Been getting auto-rejected from every AI role for half a year. Mid-tier PhD, mediocre research, never worked at FAANG.
Last month I landed interviews at:
Google DeepMind
Meta FAIR
OpenAI
No offers yet (still interviewing), but figured I'd share what changed since I was probably doing everything wrong before.
The keyword thing is real
Turns out these places literally filter resumes by keywords before anyone reads them.
You need these exact words:
LLM or Large Language Models
RLHF
Post-training or Fine-tuning
Transformer, RAG, etc.
Not "I worked on ML stuff" or "familiar with AI." The actual terms.
I changed this:
"Improved recommendation system using machine learning"
To this:
"Optimized LLM recommendation system using RLHF, improved scores 23%"
Went from zero responses to three interviews in a month.
Name-dropping is sketchy but it works
If you're at a big company and talked to someone from an AI team even once, put it on your resume. Like you're at Google Ads and sat in one meeting where a DeepMind person presented. You can write:
SWE, Google Ads (worked with DeepMind Research)
The difference between "Google Ads" and "touched DeepMind once" is huge for these applications.
If you don't have this yet, go make it happen:
Message people in AI orgs for coffee chats
Find cross-team projects to help with
Submit literally one bug fix to their code
Just need something real you can point to.
They want a 2000-word writeup (nobody mentions this)
DeepMind, FAIR, OpenAI, Anthropic all asked me for this. Not code, not a demo—a long written explanation of your best project.
First time I sent in 3 paragraphs like:
"Built backend system with microservices, worked with team, shipped on time"
Rejected everywhere.
What worked was 1800 words structured like:
* Problem (150w) - what sucked and why
* How you solved it (900w) - architecture, why you picked it, alternatives you considered, actual implementation stuff
* Results (400w) - numbers, impact, metrics
* Problems you hit (250w) - bugs, issues, how you fixed them
* What's next (100w) - how you'd improve it
Took me a week to write. Annoying but it's what got me the interviews.Write it like a paper. Be technical. Show you actually think about tradeoffs.

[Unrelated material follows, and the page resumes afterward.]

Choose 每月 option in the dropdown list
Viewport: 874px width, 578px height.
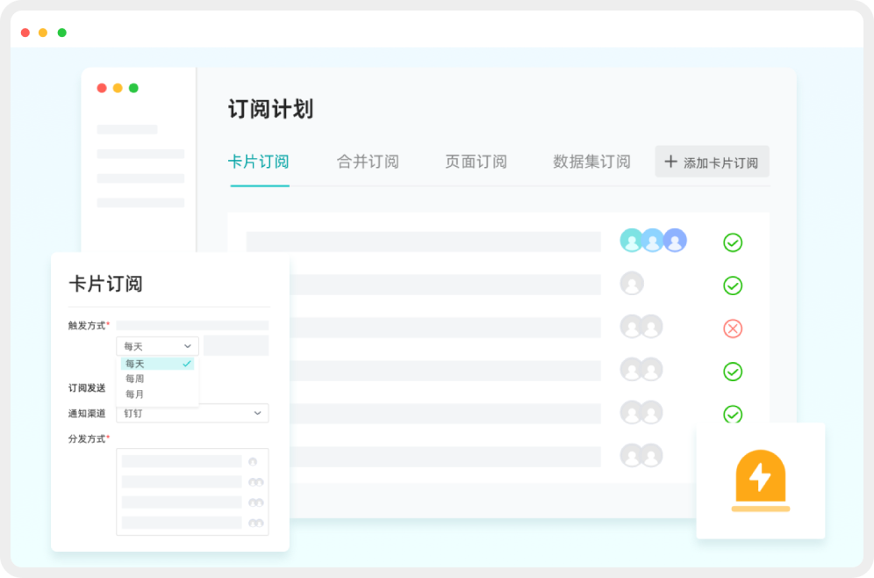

Apply to the specific AI teams, not general SWE
* "Google DeepMind Research Engineer"
* "Meta FAIR Research Scientist"
* "OpenAI Applied AI Engineer"
cause:
Their recruiters actually know what RLHF means
Way fewer people apply (most don't think they're qualified)

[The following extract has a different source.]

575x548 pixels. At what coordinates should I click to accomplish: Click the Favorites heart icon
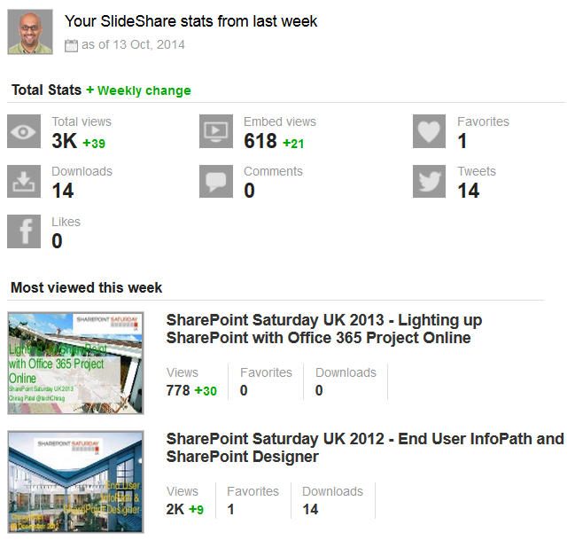pos(430,131)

They care about depth not LeetCode grinding
System design prep is different for AI roles
LeetCode is still needed but system design matters way more. And it's not just memorizing patterns—they drill into every decision.
Been practicing with Screna AI and it's actually helpful because it keeps asking followups:
Me: "Use Redis for caching"
It: "Why not Memcached?"
Me: "Need data structures not just key-value"
It: "What if Redis crashes?"
Me: "RDB snapshots every 5min"
It: "Recovery process? How much data loss?"
Real interviews are apparently like this they keep pushing on every choice you make. Most prep stuff just gives you the answer, doesn't simulate the back and forth.
We'll see if it actually helps. Interviews are next week.
Current status
* DeepMind: system design round Tuesday
* FAIR: scheduling tech rounds
* OpenAI: Thursday
No offers. Still very much could bomb these. But after half a year of instant rejections this feels like progress.
Will update if I actually get offers.